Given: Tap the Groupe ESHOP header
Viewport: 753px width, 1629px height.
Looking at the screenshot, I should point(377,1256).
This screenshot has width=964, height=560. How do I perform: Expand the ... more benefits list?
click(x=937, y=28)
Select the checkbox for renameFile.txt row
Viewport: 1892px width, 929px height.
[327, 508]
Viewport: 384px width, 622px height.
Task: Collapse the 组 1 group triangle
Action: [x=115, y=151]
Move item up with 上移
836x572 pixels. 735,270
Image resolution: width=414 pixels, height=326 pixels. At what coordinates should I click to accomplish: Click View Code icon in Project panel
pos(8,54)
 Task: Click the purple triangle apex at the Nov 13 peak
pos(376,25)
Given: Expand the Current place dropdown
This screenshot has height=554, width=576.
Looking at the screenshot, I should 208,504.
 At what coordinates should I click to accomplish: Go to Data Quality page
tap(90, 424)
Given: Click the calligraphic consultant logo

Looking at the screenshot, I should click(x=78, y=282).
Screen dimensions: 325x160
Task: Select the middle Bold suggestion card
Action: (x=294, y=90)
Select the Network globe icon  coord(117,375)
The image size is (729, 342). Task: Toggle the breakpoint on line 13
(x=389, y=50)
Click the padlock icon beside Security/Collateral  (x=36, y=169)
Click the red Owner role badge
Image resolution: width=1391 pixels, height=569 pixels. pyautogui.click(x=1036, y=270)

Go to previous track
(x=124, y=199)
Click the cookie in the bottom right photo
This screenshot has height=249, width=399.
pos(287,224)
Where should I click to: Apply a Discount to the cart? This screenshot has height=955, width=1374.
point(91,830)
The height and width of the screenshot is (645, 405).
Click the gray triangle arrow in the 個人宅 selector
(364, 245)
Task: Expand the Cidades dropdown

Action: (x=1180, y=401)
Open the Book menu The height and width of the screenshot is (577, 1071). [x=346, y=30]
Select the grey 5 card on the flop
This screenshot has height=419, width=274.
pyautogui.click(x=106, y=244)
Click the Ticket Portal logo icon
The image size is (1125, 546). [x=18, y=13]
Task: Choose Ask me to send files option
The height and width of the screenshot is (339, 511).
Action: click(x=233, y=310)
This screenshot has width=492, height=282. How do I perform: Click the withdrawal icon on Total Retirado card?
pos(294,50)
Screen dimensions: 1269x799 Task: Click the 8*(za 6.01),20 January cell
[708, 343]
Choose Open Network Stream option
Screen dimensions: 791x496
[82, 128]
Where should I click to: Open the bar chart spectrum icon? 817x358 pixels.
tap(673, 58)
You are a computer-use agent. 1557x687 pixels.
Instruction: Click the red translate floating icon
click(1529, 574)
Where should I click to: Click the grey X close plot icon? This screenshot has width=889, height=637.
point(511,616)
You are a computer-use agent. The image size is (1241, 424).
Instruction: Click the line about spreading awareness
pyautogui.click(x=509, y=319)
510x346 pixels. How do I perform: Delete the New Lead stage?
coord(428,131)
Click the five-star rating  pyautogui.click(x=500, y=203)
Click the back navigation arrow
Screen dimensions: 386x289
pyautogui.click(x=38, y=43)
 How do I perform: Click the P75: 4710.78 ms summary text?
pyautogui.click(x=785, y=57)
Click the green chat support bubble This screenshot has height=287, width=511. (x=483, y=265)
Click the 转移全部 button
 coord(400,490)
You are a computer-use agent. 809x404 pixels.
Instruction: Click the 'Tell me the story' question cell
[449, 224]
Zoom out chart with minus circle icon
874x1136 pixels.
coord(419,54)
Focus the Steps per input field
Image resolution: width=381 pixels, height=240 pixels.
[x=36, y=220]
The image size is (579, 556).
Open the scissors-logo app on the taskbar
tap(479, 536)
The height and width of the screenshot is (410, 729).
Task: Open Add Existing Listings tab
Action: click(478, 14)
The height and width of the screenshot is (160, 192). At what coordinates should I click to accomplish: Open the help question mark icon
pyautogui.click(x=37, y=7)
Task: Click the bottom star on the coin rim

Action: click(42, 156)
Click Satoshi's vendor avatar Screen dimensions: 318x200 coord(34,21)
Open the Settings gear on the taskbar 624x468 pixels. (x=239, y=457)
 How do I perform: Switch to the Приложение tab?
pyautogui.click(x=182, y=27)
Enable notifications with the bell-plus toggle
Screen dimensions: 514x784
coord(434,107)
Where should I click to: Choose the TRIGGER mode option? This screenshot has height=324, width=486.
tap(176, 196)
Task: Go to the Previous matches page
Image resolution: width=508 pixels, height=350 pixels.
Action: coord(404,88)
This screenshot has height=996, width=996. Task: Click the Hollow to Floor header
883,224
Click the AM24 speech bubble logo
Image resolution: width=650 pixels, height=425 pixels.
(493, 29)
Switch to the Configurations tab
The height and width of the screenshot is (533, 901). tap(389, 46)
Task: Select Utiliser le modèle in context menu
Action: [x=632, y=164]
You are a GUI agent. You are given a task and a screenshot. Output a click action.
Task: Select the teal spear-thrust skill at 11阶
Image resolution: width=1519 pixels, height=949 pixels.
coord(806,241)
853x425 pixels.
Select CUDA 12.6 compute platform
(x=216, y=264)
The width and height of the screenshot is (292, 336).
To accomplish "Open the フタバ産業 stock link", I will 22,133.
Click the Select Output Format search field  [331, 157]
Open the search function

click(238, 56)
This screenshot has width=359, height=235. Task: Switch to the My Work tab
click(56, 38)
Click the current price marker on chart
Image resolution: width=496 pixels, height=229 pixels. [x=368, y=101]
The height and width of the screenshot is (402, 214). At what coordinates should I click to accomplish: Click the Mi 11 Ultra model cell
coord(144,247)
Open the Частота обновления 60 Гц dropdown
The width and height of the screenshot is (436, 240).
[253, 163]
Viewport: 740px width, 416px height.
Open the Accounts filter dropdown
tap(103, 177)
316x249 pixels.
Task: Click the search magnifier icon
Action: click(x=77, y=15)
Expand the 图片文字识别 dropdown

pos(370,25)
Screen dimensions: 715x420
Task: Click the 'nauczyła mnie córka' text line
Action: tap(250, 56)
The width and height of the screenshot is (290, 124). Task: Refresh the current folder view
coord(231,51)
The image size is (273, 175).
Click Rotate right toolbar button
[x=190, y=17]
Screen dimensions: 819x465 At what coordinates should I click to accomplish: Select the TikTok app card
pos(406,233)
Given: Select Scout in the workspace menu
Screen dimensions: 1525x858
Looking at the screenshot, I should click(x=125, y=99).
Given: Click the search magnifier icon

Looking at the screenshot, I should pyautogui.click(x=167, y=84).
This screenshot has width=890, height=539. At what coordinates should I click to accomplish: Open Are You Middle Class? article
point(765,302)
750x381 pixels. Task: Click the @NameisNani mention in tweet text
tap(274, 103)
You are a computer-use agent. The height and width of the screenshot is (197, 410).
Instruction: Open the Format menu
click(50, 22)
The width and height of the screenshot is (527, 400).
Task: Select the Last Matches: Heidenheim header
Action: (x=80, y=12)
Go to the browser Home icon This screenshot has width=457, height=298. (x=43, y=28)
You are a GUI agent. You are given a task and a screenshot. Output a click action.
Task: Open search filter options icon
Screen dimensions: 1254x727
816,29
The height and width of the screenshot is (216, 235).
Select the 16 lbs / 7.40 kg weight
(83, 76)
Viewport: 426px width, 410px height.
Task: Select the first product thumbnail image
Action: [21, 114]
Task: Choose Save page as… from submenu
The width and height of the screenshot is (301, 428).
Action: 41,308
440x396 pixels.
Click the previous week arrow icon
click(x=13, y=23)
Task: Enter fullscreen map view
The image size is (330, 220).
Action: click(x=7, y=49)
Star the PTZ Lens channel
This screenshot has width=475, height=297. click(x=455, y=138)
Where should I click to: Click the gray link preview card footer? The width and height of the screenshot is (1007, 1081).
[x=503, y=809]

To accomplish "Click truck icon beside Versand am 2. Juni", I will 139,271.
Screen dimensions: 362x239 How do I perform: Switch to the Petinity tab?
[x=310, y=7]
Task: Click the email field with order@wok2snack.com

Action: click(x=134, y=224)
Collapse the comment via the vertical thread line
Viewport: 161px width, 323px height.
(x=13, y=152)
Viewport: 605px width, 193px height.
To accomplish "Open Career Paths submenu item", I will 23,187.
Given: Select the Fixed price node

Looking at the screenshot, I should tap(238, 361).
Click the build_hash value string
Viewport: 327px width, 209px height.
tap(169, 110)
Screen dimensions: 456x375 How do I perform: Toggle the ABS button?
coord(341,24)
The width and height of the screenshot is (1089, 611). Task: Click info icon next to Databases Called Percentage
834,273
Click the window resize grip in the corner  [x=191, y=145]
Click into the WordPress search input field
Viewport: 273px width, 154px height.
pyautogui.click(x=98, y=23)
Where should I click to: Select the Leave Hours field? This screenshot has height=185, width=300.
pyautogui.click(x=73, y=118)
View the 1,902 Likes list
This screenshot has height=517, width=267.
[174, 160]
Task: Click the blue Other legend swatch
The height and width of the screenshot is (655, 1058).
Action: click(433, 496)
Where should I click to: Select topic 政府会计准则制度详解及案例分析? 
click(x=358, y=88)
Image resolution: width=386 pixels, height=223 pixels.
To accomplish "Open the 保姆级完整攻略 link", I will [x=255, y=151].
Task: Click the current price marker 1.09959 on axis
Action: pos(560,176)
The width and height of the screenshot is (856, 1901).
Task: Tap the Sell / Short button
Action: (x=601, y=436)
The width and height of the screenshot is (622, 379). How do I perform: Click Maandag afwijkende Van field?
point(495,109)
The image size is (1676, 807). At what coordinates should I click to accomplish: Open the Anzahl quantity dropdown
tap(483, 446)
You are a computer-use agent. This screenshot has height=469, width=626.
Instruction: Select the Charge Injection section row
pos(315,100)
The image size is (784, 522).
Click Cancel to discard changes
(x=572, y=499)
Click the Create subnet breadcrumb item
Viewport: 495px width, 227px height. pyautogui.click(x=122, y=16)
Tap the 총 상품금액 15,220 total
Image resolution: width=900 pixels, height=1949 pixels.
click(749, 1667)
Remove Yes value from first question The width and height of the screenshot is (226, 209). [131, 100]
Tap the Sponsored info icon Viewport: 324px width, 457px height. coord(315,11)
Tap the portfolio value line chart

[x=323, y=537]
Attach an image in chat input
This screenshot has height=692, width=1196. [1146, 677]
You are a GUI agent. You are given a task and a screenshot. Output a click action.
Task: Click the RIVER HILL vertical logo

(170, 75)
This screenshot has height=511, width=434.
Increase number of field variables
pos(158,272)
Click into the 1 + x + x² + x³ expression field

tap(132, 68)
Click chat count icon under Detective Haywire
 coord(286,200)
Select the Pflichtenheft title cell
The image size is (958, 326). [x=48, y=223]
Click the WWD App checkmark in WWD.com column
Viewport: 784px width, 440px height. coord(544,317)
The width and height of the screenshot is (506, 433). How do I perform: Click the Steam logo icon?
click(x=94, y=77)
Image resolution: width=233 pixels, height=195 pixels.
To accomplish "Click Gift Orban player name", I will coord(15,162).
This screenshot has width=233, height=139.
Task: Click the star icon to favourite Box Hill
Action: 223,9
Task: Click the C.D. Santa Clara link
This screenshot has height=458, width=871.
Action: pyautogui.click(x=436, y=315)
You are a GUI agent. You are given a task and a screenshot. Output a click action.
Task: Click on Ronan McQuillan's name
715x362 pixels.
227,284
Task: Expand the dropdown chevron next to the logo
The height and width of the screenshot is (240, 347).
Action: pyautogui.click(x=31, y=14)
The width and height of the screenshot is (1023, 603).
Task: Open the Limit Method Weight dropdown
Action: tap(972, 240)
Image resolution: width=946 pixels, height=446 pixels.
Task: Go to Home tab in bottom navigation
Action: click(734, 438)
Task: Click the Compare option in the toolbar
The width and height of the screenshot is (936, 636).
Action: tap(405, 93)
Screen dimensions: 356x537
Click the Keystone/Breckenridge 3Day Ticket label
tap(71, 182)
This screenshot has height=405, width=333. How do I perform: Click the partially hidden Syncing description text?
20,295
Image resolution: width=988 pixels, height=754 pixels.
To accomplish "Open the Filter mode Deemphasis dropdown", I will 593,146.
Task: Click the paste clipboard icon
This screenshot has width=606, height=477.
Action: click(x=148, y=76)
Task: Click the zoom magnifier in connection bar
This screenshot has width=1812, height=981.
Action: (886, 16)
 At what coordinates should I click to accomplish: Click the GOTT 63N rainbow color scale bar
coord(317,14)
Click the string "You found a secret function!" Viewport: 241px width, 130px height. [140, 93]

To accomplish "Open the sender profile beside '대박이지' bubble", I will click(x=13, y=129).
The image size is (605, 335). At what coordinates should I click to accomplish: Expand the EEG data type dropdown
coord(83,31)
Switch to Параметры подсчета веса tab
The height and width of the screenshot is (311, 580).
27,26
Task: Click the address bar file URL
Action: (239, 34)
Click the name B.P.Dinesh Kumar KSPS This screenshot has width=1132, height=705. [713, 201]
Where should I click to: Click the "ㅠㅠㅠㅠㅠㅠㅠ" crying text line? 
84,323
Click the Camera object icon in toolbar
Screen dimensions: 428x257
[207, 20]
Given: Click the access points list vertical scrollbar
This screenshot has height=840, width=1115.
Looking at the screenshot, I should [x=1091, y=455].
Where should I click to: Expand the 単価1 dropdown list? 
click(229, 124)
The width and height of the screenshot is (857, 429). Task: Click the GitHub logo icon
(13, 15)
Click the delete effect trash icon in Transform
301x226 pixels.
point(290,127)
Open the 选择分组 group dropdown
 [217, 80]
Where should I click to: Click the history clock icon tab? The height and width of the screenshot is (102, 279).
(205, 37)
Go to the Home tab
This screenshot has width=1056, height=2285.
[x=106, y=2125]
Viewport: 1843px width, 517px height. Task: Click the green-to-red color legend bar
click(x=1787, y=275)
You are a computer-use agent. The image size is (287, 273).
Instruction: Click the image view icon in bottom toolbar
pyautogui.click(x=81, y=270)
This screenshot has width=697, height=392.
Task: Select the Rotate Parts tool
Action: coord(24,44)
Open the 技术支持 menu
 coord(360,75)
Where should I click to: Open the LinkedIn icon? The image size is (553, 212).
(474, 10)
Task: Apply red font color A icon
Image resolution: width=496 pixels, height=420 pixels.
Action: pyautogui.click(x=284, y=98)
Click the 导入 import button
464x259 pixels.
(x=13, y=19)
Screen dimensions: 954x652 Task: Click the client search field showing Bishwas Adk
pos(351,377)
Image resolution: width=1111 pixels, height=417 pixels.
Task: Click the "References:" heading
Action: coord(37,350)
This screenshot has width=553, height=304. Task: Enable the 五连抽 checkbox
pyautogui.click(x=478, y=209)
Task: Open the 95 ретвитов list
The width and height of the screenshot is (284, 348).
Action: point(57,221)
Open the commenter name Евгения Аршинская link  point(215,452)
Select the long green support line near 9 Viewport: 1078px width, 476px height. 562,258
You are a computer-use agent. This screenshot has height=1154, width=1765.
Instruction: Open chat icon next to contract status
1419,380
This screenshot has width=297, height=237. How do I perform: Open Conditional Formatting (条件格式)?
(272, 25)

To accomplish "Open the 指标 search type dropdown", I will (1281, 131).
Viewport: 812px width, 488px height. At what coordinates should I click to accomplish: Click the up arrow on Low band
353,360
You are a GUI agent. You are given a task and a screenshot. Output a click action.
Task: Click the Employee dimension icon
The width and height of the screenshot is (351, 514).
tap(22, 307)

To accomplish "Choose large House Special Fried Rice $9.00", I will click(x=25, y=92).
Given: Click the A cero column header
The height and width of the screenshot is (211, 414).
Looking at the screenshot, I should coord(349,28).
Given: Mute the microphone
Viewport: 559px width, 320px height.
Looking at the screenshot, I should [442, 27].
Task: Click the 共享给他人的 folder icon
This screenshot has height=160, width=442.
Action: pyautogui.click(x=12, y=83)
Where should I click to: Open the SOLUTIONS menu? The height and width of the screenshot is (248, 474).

**Required work**
Return the material exactly as it stands above, but only from its first line to the line containing "Click the padlock", both ends included.

**The completed task**
Given: Tap the Groupe ESHOP header
Viewport: 753px width, 1629px height.
Looking at the screenshot, I should point(377,1256).
This screenshot has width=964, height=560. How do I perform: Expand the ... more benefits list?
click(x=937, y=28)
Select the checkbox for renameFile.txt row
Viewport: 1892px width, 929px height.
[327, 508]
Viewport: 384px width, 622px height.
Task: Collapse the 组 1 group triangle
Action: [x=115, y=151]
Move item up with 上移
836x572 pixels. 735,270
Image resolution: width=414 pixels, height=326 pixels. At what coordinates should I click to accomplish: Click View Code icon in Project panel
pos(8,54)
 Task: Click the purple triangle apex at the Nov 13 peak
pos(376,25)
Given: Expand the Current place dropdown
This screenshot has height=554, width=576.
Looking at the screenshot, I should 208,504.
 At what coordinates should I click to accomplish: Go to Data Quality page
tap(90, 424)
Given: Click the calligraphic consultant logo

Looking at the screenshot, I should click(x=78, y=282).
Screen dimensions: 325x160
Task: Select the middle Bold suggestion card
Action: (x=294, y=90)
Select the Network globe icon  coord(117,375)
The image size is (729, 342). Task: Toggle the breakpoint on line 13
(x=389, y=50)
Click the padlock icon beside Security/Collateral  (x=36, y=169)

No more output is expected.